--- start of Information supplied ---
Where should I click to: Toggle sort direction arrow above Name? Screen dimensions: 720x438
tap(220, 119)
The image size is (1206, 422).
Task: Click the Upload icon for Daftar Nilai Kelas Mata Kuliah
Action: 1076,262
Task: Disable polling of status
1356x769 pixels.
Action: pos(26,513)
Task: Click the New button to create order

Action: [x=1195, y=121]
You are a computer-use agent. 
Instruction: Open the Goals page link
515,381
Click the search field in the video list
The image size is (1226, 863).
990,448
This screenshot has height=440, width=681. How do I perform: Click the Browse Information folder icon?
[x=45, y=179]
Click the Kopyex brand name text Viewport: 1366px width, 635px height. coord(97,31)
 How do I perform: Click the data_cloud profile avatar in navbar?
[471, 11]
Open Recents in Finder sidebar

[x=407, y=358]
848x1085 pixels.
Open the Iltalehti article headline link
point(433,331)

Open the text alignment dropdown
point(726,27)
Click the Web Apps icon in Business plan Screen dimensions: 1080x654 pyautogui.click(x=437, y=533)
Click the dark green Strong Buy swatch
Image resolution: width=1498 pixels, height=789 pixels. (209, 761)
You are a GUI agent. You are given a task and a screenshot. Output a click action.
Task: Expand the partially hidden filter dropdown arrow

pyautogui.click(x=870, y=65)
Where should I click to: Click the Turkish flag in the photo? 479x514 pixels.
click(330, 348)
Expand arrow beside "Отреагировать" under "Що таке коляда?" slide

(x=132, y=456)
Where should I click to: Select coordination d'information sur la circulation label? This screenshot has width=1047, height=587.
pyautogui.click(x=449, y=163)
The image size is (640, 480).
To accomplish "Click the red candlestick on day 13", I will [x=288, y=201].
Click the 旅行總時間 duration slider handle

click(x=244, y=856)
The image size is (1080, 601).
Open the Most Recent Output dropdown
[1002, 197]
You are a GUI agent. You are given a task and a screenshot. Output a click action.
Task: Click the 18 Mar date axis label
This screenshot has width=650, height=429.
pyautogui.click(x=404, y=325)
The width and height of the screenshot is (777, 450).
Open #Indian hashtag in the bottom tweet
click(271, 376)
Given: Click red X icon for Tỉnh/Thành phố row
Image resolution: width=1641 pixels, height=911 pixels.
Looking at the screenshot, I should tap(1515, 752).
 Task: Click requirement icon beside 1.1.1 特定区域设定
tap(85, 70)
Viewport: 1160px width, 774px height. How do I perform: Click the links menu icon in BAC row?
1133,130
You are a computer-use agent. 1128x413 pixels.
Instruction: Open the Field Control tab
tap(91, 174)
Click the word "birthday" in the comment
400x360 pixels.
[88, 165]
--- end of Information supplied ---
■ **Problem statement**: Copy out all of the material above line for line, with no changes.

■ **Answer to this exercise**:
Where should I click to: Toggle sort direction arrow above Name? Screen dimensions: 720x438
tap(220, 119)
The image size is (1206, 422).
Task: Click the Upload icon for Daftar Nilai Kelas Mata Kuliah
Action: 1076,262
Task: Disable polling of status
1356x769 pixels.
Action: pos(26,513)
Task: Click the New button to create order

Action: [x=1195, y=121]
You are a computer-use agent. 
Instruction: Open the Goals page link
515,381
Click the search field in the video list
The image size is (1226, 863).
990,448
This screenshot has height=440, width=681. How do I perform: Click the Browse Information folder icon?
[x=45, y=179]
Click the Kopyex brand name text Viewport: 1366px width, 635px height. coord(97,31)
 How do I perform: Click the data_cloud profile avatar in navbar?
[471, 11]
Open Recents in Finder sidebar

[x=407, y=358]
848x1085 pixels.
Open the Iltalehti article headline link
point(433,331)

Open the text alignment dropdown
point(726,27)
Click the Web Apps icon in Business plan Screen dimensions: 1080x654 pyautogui.click(x=437, y=533)
Click the dark green Strong Buy swatch
Image resolution: width=1498 pixels, height=789 pixels. (209, 761)
You are a GUI agent. You are given a task and a screenshot. Output a click action.
Task: Expand the partially hidden filter dropdown arrow

pyautogui.click(x=870, y=65)
Where should I click to: Click the Turkish flag in the photo? 479x514 pixels.
click(330, 348)
Expand arrow beside "Отреагировать" under "Що таке коляда?" slide

(x=132, y=456)
Where should I click to: Select coordination d'information sur la circulation label? This screenshot has width=1047, height=587.
pyautogui.click(x=449, y=163)
The image size is (640, 480).
To accomplish "Click the red candlestick on day 13", I will [x=288, y=201].
Click the 旅行總時間 duration slider handle

click(x=244, y=856)
The image size is (1080, 601).
Open the Most Recent Output dropdown
[1002, 197]
You are a GUI agent. You are given a task and a screenshot. Output a click action.
Task: Click the 18 Mar date axis label
This screenshot has width=650, height=429.
pyautogui.click(x=404, y=325)
The width and height of the screenshot is (777, 450).
Open #Indian hashtag in the bottom tweet
click(271, 376)
Given: Click red X icon for Tỉnh/Thành phố row
Image resolution: width=1641 pixels, height=911 pixels.
Looking at the screenshot, I should tap(1515, 752).
 Task: Click requirement icon beside 1.1.1 特定区域设定
tap(85, 70)
Viewport: 1160px width, 774px height. How do I perform: Click the links menu icon in BAC row?
1133,130
You are a computer-use agent. 1128x413 pixels.
Instruction: Open the Field Control tab
tap(91, 174)
Click the word "birthday" in the comment
400x360 pixels.
[88, 165]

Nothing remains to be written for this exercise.